The present application relates to a method for manufacturing a microlens and a method for manufacturing a solid-state image sensor provided with the microlens.
Applications of microlenses and microlens arrays are roughly divided into microlenses for condensing light on divided microelements and microlenses alternative to single-part lenses.
In the application to microlenses for condensing light on divided microelements, for example, the microlenses are used for effectively utilizing a quantity of light by condensing incident light on effective regions of photoelectric transducers in a solid-state image sensor (CCD) of a camera including light-receiving elements, or an image sensor for reading faxes.

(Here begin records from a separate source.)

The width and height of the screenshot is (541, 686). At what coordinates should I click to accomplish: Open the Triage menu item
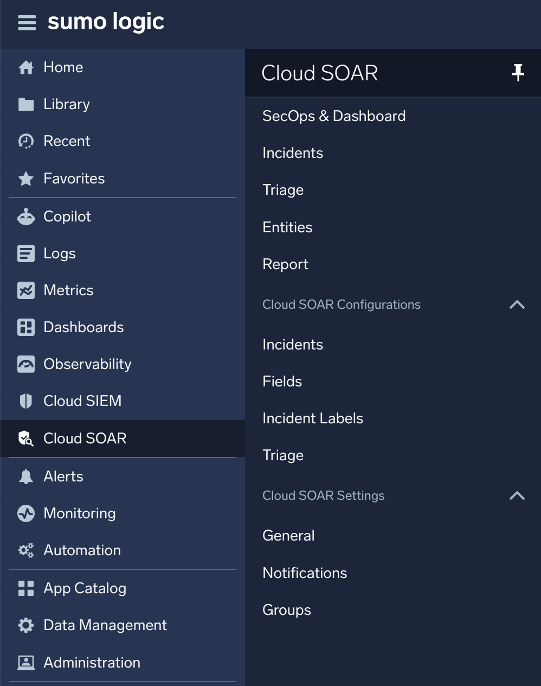282,189
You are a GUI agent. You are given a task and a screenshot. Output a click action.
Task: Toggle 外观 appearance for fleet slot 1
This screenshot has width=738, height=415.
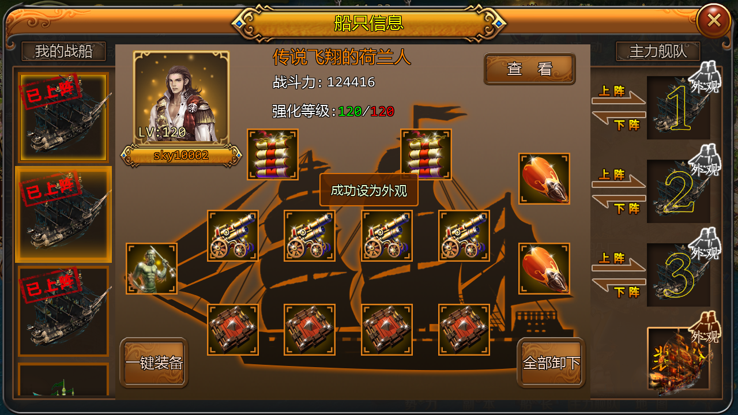click(705, 78)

Also, the microlenses are used for increasing luminance by effectively condensing light in display pixels which are two-dimensionally arranged on a transflective liquid crystal display panel.
In the application to microlenses as alternatives to the single-part lenses, the microlenses are used as alternatives to lenticular lenses of a rear-type projector.

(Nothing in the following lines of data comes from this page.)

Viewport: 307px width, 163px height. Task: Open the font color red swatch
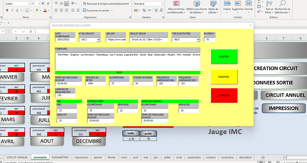click(45, 10)
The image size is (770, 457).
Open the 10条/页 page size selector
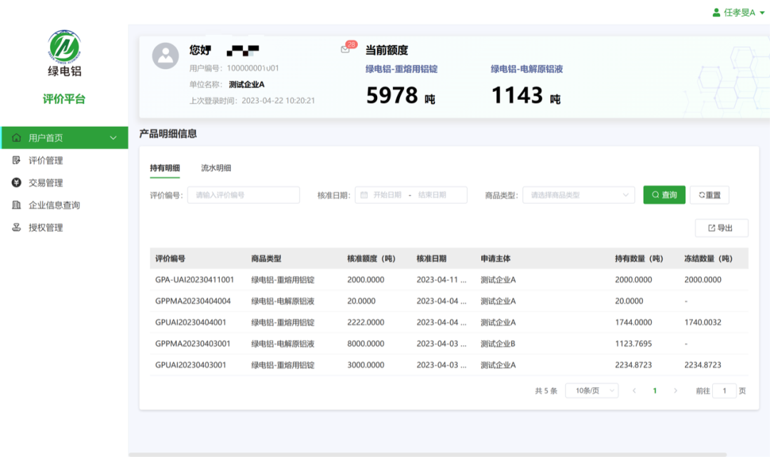[x=590, y=390]
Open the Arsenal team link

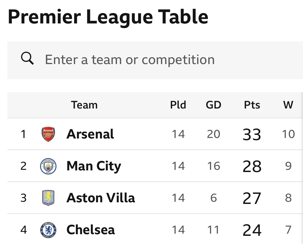pos(90,134)
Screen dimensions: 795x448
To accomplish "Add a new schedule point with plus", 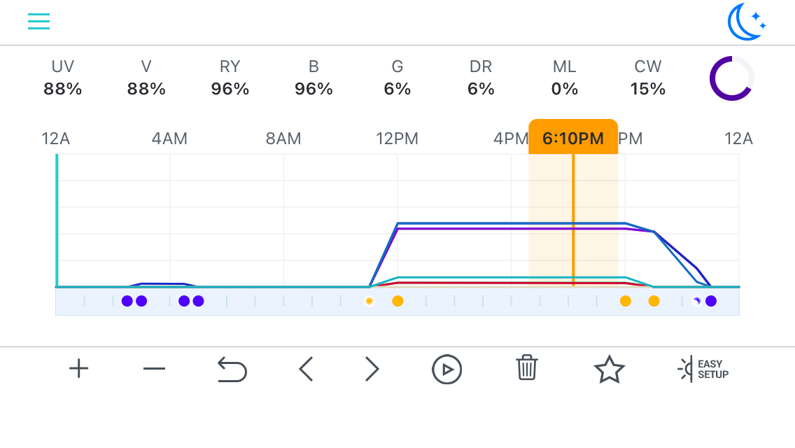I will tap(78, 368).
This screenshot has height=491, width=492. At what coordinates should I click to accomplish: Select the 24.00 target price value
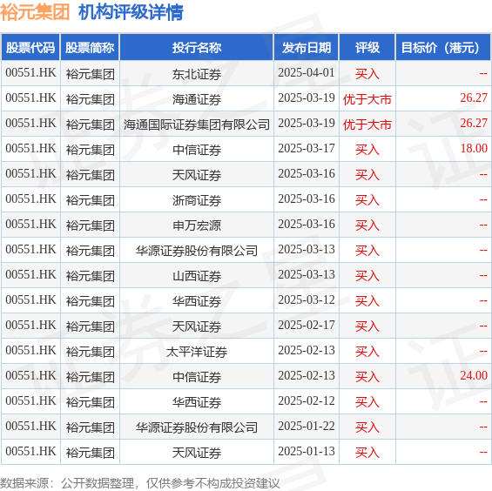(474, 375)
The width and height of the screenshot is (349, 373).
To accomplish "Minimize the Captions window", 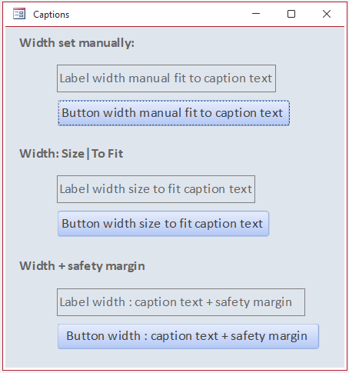I will point(256,14).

In a general method for manufacturing a microlens (including a microlens of a microlens array), a resist is melted, and a curved surface is formed using the surface tension of the melted resist.

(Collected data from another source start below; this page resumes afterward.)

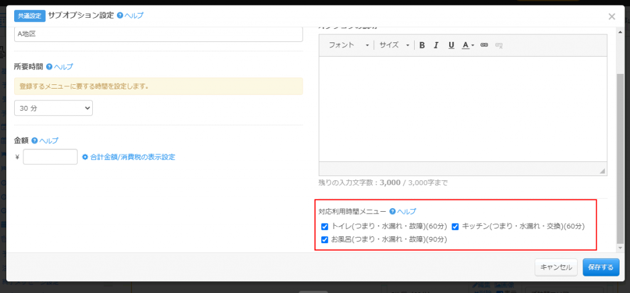Viewport: 630px width, 293px height.
Task: Click the 金額 yen input field
Action: [50, 157]
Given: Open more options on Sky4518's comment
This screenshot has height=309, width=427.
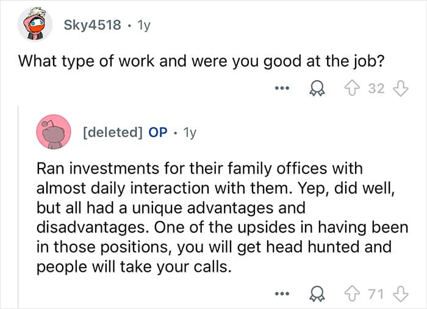Looking at the screenshot, I should (x=280, y=89).
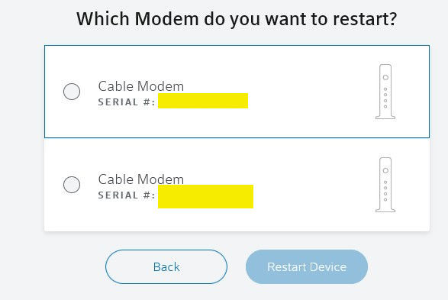Click the yellow highlighted serial number in the bottom card
Image resolution: width=448 pixels, height=300 pixels.
point(205,196)
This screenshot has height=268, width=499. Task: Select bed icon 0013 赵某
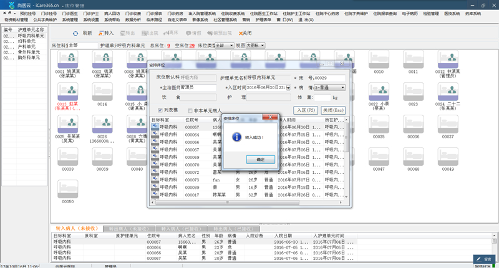click(x=67, y=92)
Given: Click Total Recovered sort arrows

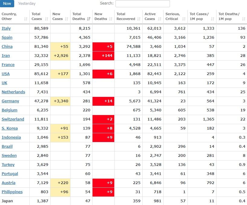Looking at the screenshot, I should (139, 19).
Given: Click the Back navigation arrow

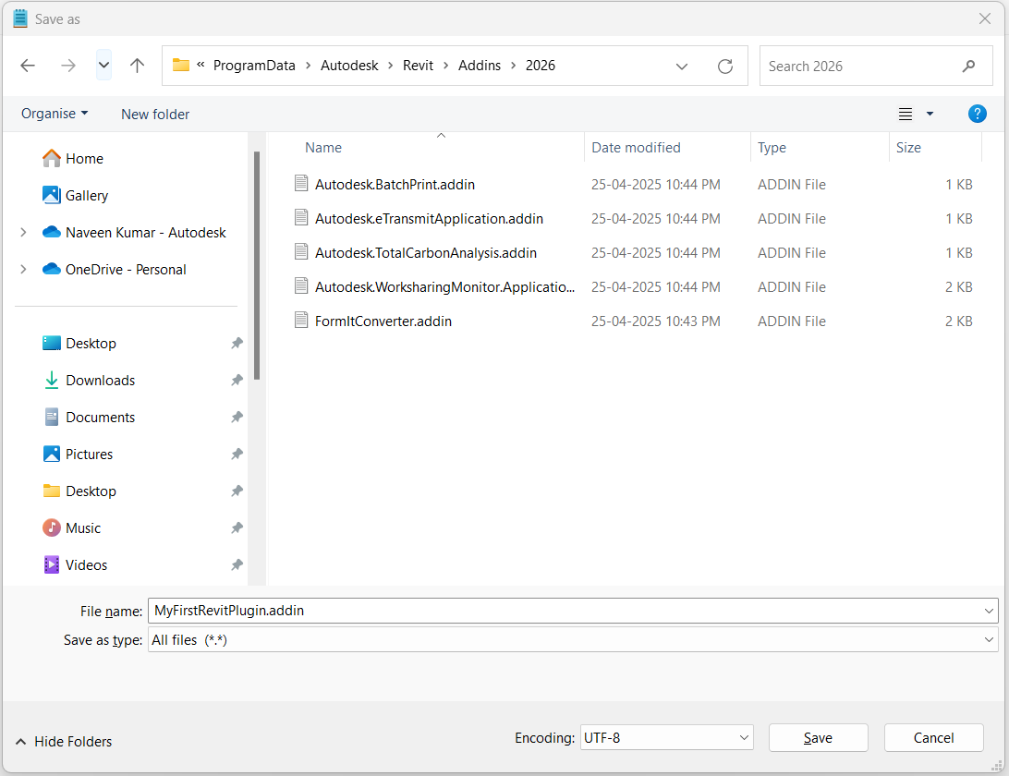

For example, as shown in FIG. 15A, a photoresist film is formed on a lens-forming film 102 formed on a substrate 101, and exposure and development are performed for the photoresist film to form a columnar resist pattern 103.
Then, as shown in FIG. 15B, the resist pattern 103 is fluidized by heating to form the shape of a convex lens. Then, the shape is solidified by cooling to form a convex lens-shaped resist lens pattern 104.
Next, the convex lens-shaped resist lens pattern 104 and the lens-forming film 102 are etched.
As a result, as shown in FIG. 15C, the convex lens-shaped resist lens pattern 104 (refer to FIG. 15B) is transferred to the lens-forming film 102 to form a convex lens-shaped microlens 105.
Alternatively, although not shown in a drawing, a polymer film formed on a substrate is formed into a columnar shape by laser processing, and then the column-shaped polymer film is fluidized to form the shape of a convex lens using the surface tension of the polymer. Then, the polymer is solidified by cooling to form a microlens.
The above-mentioned method for manufacturing a microlens may be applied to the formation of a plurality of microlenses in a large area. However, since the convex lens-shaped resist lens pattern which determines the shape of a microlens is determined by the mobility of the resist, the degree of design freedom is decreased, and it is difficult to achieve desired light diffusion characteristics in pixels.
In addition, when the resist pattern is softened and fluidized by heating, there occurs the problem that if adjacent resist patterns come in contact with each other, the resist patterns are smoothly connected together due to the surface tension, thereby distorting the lens shape. Therefore, it is difficult to form connected microlens arrays.
In a recent compact digital camera or a camera of a cellular phone, miniaturization and thinning have proceeded, and the distance between a lens and a solid-state image sensor (e.g., a CCD or CMOS sensor) has been decreased. Therefore, there has occurred the problem that the angle of light incident on a microlens array is increased in the peripheral region of the solid-state image sensor, thereby causing large deviation from a light-receiving effective region and decreasing sensitivity due to a decrease in light-receiving efficiency.
In order to resolve the problems, a technique is disclosed, in which an optimum lens shape is formed in accordance with the position of a light-receiving portion by an electron beam exposure technique using DML (digital microlens), thereby achieving an improvement in light-receiving efficiency with an incidence angle of 30° or more (refer to, for example, Kimiaki Toshikiyo, Takanori Yogo, Motonari Ishii, Kazuhiro Yamanaka, Toshinobu Matsuno, Kazutoshi Onozawa, Takumi Yamaguchi, “A MOS Image Sensor with Microlenses Built by Sub-Wavelength Patterning”, 2007 ISSCC, SESSION 28, IMAGE SENSORS 28 Aug. 2007).
Further, as a method for changing the shape of each of the lenses in the above-described microlens array, a technique of anisotropically applying pressure to a lens mold is disclosed (refer to, for example, Japanese Unexamined Patent Application Publication No. 9-323353).
The former method has the problem of using a large apparatus for electron beam exposure, and the latter method has the problem of a low degree of freedom for forming a microlens with a desired shape and the difficulty in applying to miniaturization of a microlens.